Records from a data collection:

^^^^

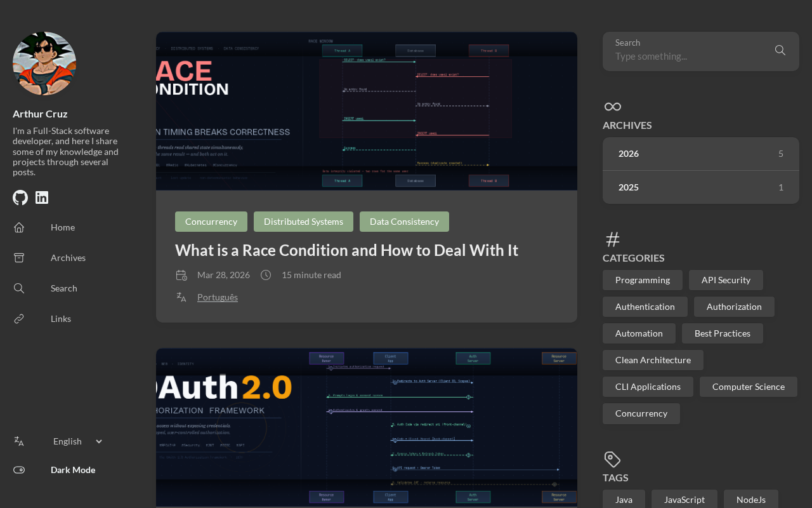The width and height of the screenshot is (812, 508).
Task: Expand the 2025 archive entry
Action: tap(701, 187)
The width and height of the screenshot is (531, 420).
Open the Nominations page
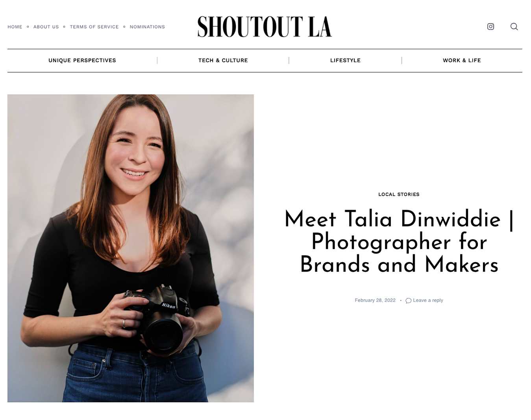147,27
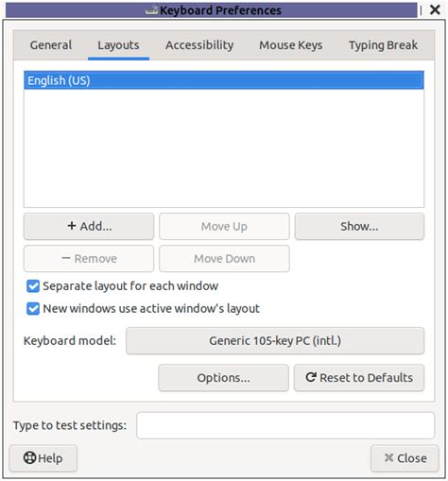Click the Remove layout button
The width and height of the screenshot is (448, 481).
(x=89, y=259)
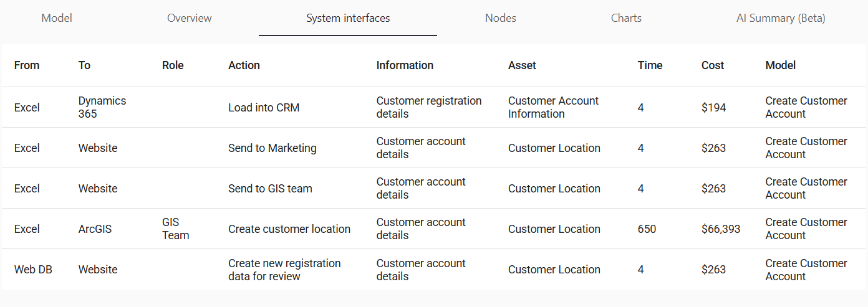Select the System interfaces tab
The image size is (868, 307).
tap(348, 18)
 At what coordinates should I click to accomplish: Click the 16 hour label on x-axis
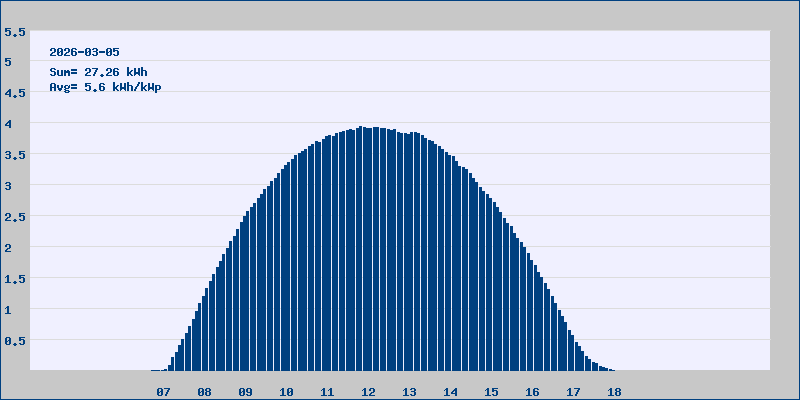(x=533, y=392)
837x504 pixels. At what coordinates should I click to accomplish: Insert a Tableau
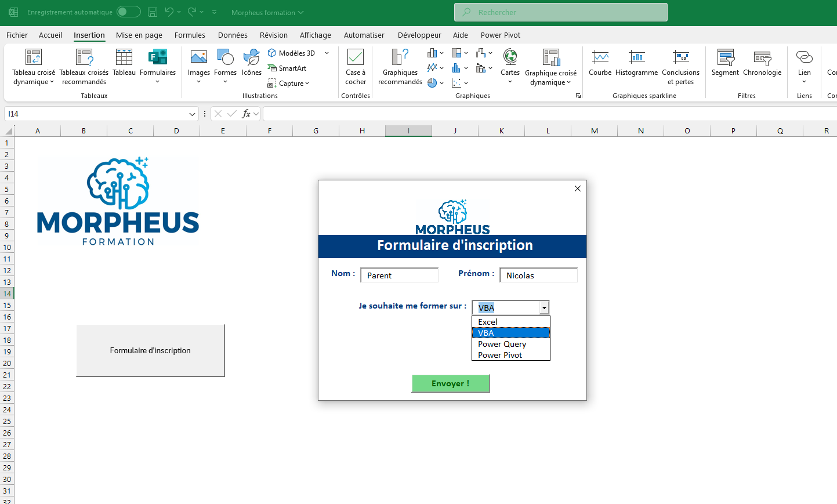tap(124, 64)
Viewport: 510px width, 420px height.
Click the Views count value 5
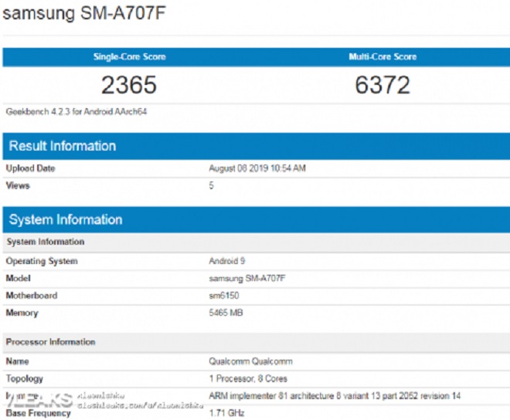pos(212,186)
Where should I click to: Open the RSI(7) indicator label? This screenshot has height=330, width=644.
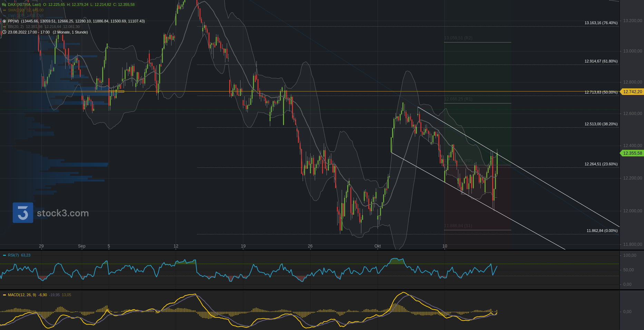tap(13, 255)
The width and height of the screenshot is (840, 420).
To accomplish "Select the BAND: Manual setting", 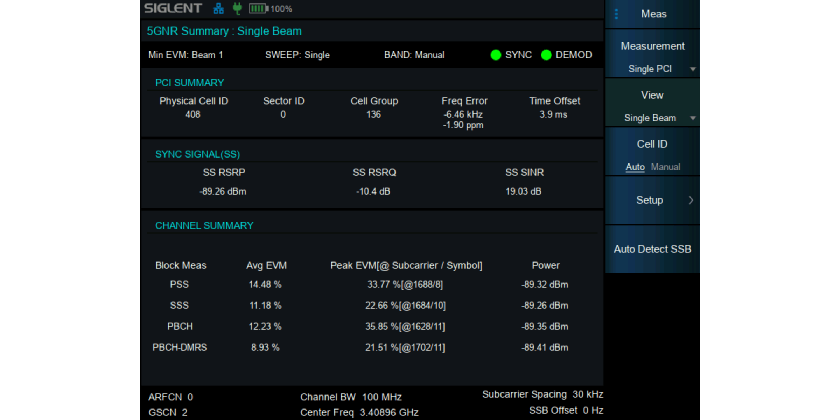I will [x=414, y=55].
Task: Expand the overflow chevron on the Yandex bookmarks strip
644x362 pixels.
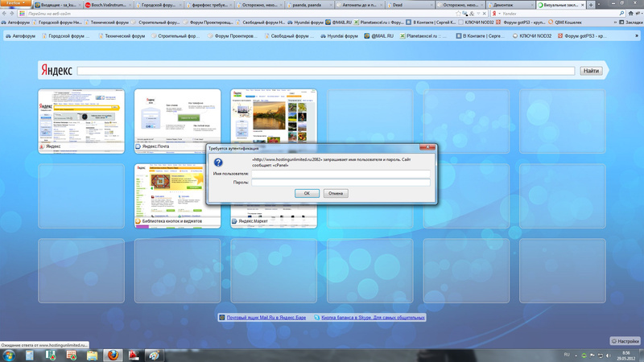Action: coord(637,36)
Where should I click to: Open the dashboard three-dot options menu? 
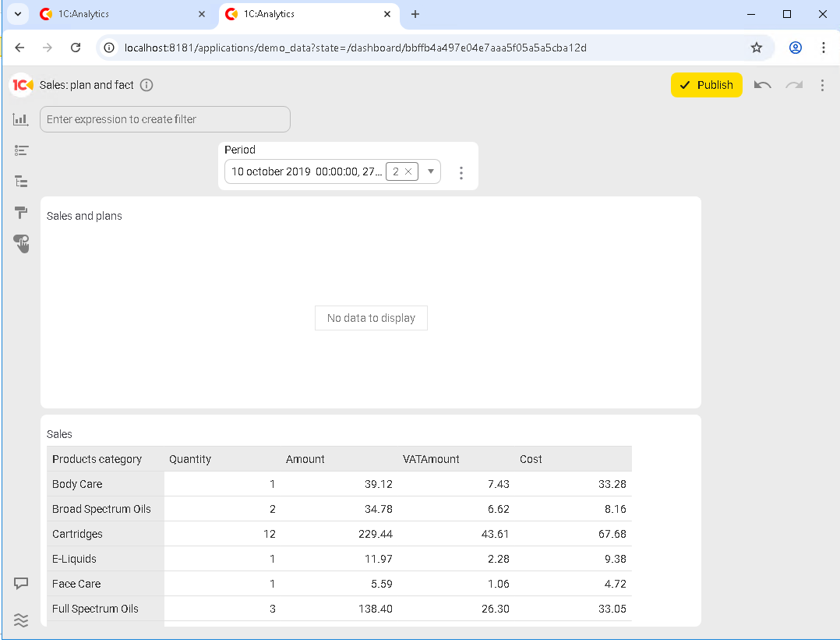click(822, 85)
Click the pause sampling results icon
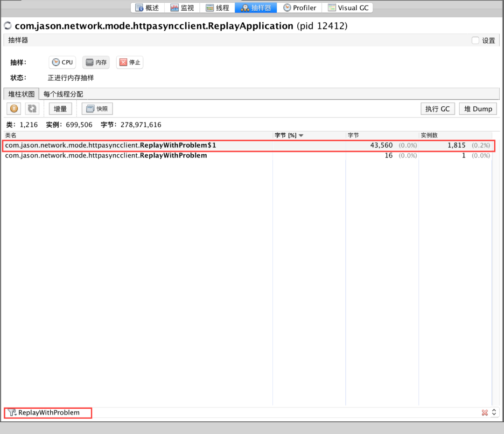Image resolution: width=504 pixels, height=434 pixels. (x=14, y=109)
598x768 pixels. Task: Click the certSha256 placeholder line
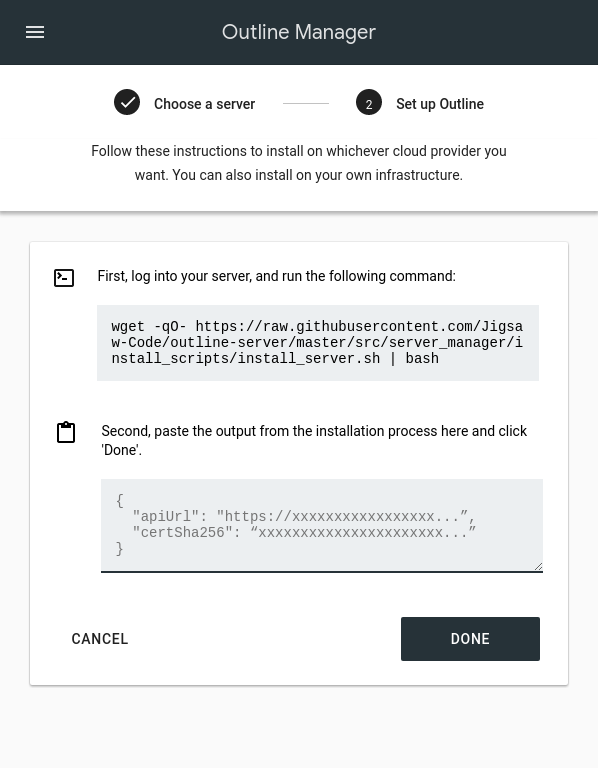point(304,532)
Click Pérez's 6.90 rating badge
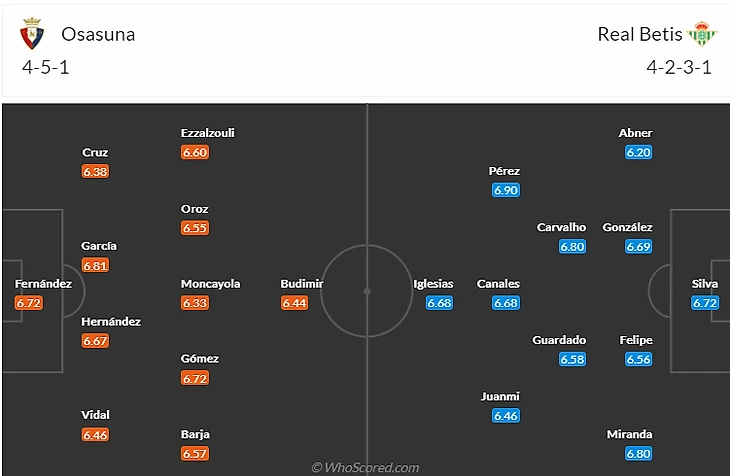 (506, 190)
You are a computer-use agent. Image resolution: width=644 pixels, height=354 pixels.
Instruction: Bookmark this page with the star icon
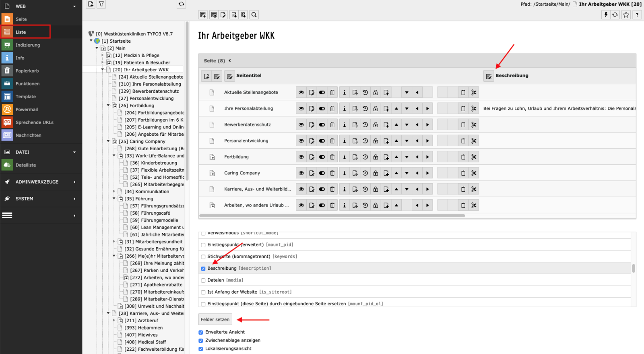point(626,15)
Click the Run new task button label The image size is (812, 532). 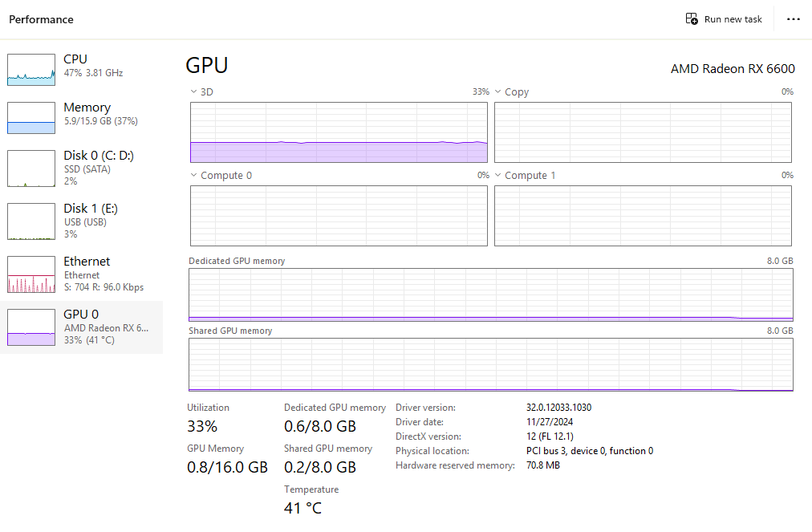[733, 19]
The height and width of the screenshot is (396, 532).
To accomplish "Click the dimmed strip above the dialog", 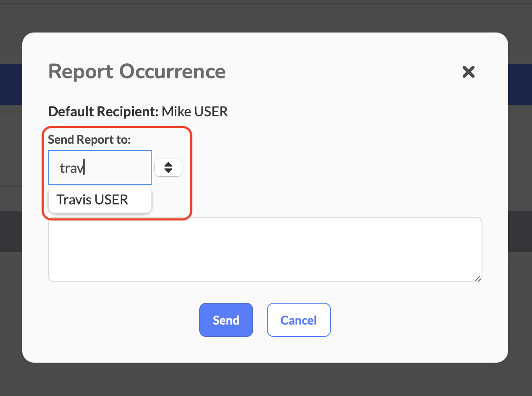I will pos(265,17).
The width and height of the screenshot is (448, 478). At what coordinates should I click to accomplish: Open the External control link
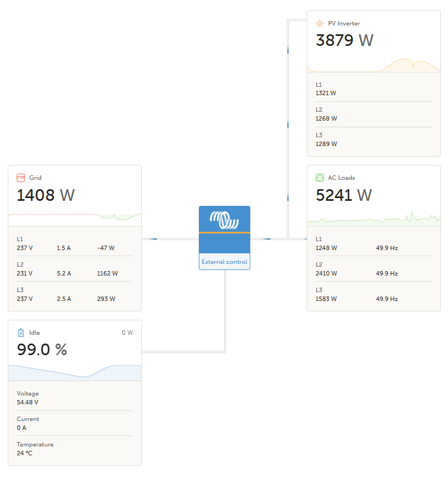[224, 262]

^^^^

Restate word for word the lines running from the one with "The width and height of the screenshot is (448, 478)." to the end of the entries; pictures are to be left out.

• SOLUTION FOR THIS TASK:
The width and height of the screenshot is (448, 478). At what coordinates should I click to accomplish: Open the External control link
[224, 262]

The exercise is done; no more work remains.